Asjabad
Asjabad es la capital más extraña que la Guía haya cartografiado: una ciudad de mármol blanco — más que en ningún lugar de la Tierra, el récord está certificado — alzándose entre el Karakum de arenas negras y las montañas del Kopet Dag, con estatuas doradas, fuentes sincronizadas en un desierto, y avenidas que brillan y hacen eco. Es sincera en su extrañeza: reconstruida tras un terremoto terrible en 1948, la ciudad eligió el esplendor como respuesta, y lo pule a diario.

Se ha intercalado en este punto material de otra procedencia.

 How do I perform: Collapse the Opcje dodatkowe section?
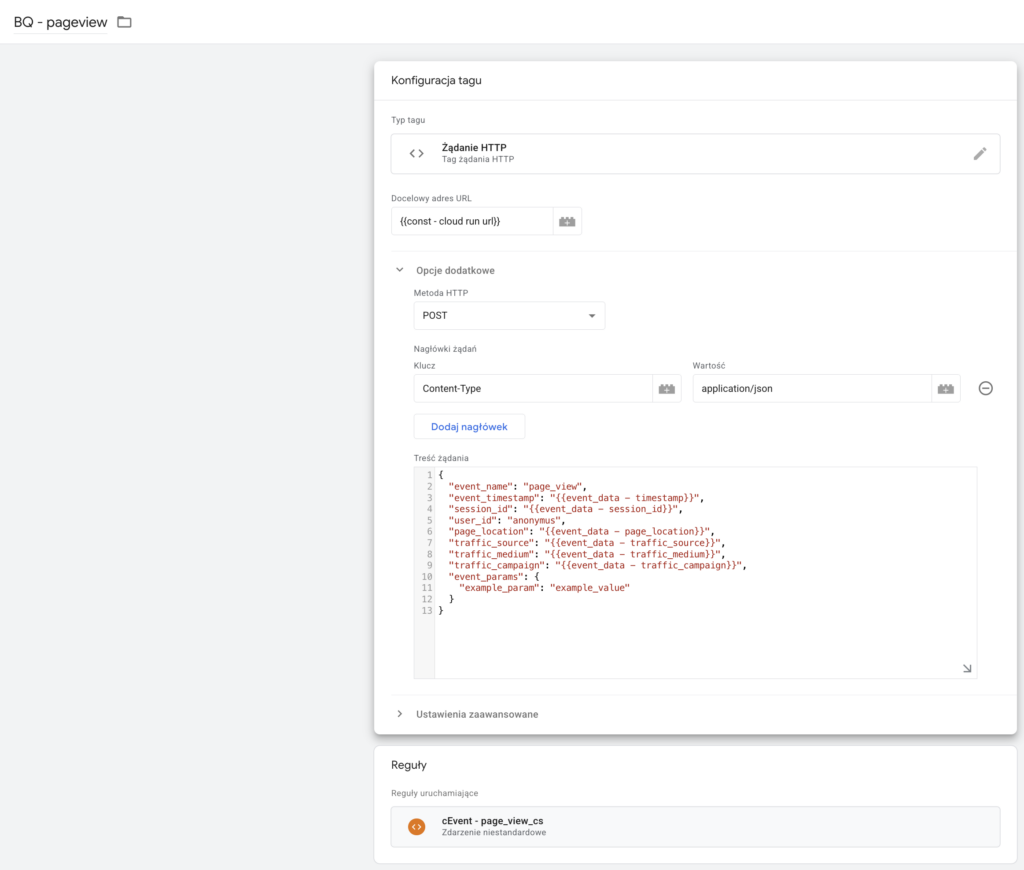(x=400, y=270)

El viajero que va — casi siempre con visado guiado, operador con licencia y carta de invitación — ve el mármol al atardecer cuando se vuelve rosa, caza guls de alfombra en el bazar Altyn Asyr donde el arte nacional se vende por metro cuadrado, camina el barro parto de la vieja Nisa donde esta tierra fue reino dos mil años antes del mármol, y toma la gran excursión al norte: Darvaza, el cráter del Karakum que arde desde 1971, una fogata del tamaño de una plaza bajo todas las estrellas que posee el desierto.
La honestidad de la Guía, con suavidad: las puertas de Turkmenistán son las más angostas de la región — los visados de tránsito y de tour cambian por temporada, y el viajero prudente confirma condiciones con un operador con licencia y con su propia cancillería antes de zarpar; fotografiar edificios oficiales está restringido: pregunte antes de encuadrar; y el silencio de las calles es real, como lo es la cortesía de la gente que uno encuentra en ellas. La Guía mantiene este extraño puerto blanco en el mapa, y su página lista.